Other business also could get in the way. Congress needs to pass a budget that keeps the government running past Oct. 1, the start of the fiscal year. President Donald Trump has signaled he's going to seek big cuts in popular domestic programs, cuts sure to mean political danger for those vulnerable Republicans.
At the same time, lawmakers are probably going to get a tax overhaul plan from the White House. Plus, they have to reauthorize the Federal Aviation Administration by Sept. 30.
Time could run short. The Senate has been working Monday night through Thursday afternoons. It's due for weeklong recesses the weeks of Memorial Day and Fourth of July, and then a break from July 28 through Sept. 5.When Democrats pushed the Affordable Care Act through Congress in 2009 and 2010, they had a 60-vote Senate majority part of the time and an actively engaged president. It took them a total of 14 months from start to finish.
"The decision about when it ultimately gets it into the queue has as much to do with the pipeline of other matters," said Sen. Thom Tillis, R-N.C. "It's going to take a little bit of time."
The House took the first big step of 2017 last week, narrowly approving a health care overhaul bill by a razor-thin 217-213 vote. The Senate is going to write its own version.
McConnell has to satisfy Republicans from states that expanded Medicaid under Obamacare, including Sen. Shelley Moore Capito of West Virginia.
"They're not going to want to see major cutbacks in that program," West said. "It would be devastating in their states."
He has to protect at least one incumbent who's up for re-election, Sen. Dean Heller of Nevada, whose home state voted for Democrat Hillary Clinton last year and who faces re-election in 2018. So does Sen. Jeff Flake, R-Ariz., who appears to be in good shape but represents a state that Trump carried with only 49.5 percent.

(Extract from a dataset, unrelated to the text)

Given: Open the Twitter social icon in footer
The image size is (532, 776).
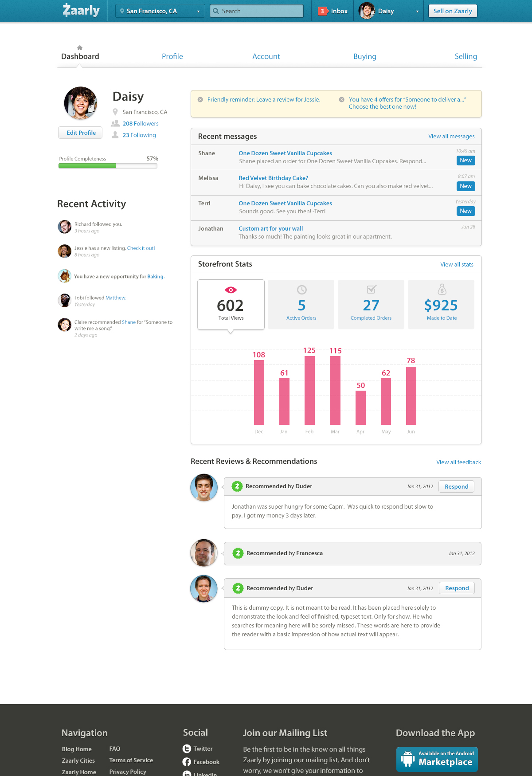Looking at the screenshot, I should 187,749.
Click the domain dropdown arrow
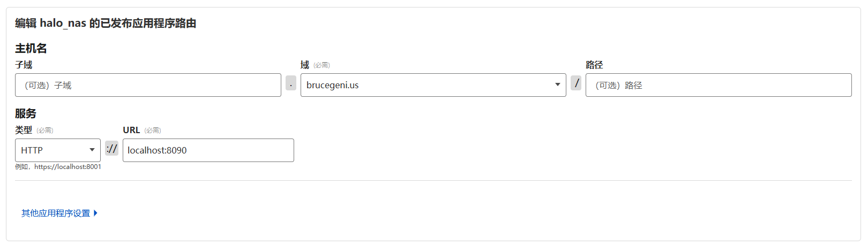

On the right flank, McConnell has to keep the conservative renegades on board, notably Sens. Ted Cruz of Texas, Mike Lee of Utah and Rand Paul of Kentucky.
"It's going to take a little bit of work to get me to a 'yes' vote," Paul told Fox News, "but I do have an open mind."
The Republican fissures were clear Tuesday, the first time senators gathered to meet on how to proceed.
There was controversy over the makeup of a 13-member Republican working group named last week to deliberate over legislation. But controversy erupted over its all-white male makeup. A separate group held a meeting on Medicaid policy.
By Tuesday afternoon, McConnell said: "The working group that counts is all 52 of us, and we're having extensive meetings, as I said a few minutes ago, every day. Nobody's being excluded based upon gender."
He insisted that "we're having a discussion about the real issues. Everybody's at the table _ everybody."
Even if Republicans can produce a bill that satisfies different constituencies within the Senate majority, it will have to go through a lengthy negotiation period with the House of Representatives. After a false start earlier this year, the House last week narrowly passed a compromise bill, but senators have made clear that they aren't simply going to rewrite the House's bill.
"There's going to have to be a lot of consultation within the Senate," West said.
Tillis said it could take several weeks for Senate Republicans to reach consensus. Sen. James Lankford, R-Okla., said lawmakers would lose a month while the bill is analyzed by the Congressional Budget Office.
"There's no way it's going to be less than a month," Lankford said. "It's a minimum of a month, not including the negotiations."
The nonpartisan CBO, when it analyzed the initial version of the House bill, said it could cause 24 million Americans could lose health coverage over a decade. It still hasn't analyzed the bill the House passed.
West said it's not unusual for the party in the White House to lose seats in Congress in the first midterm election, and that because of the health care controversy, Republicans may have as much at stake in 2018 as Democrats did in 2010.
"There's so much discontent in the country," West said. "Nobody should feel safe."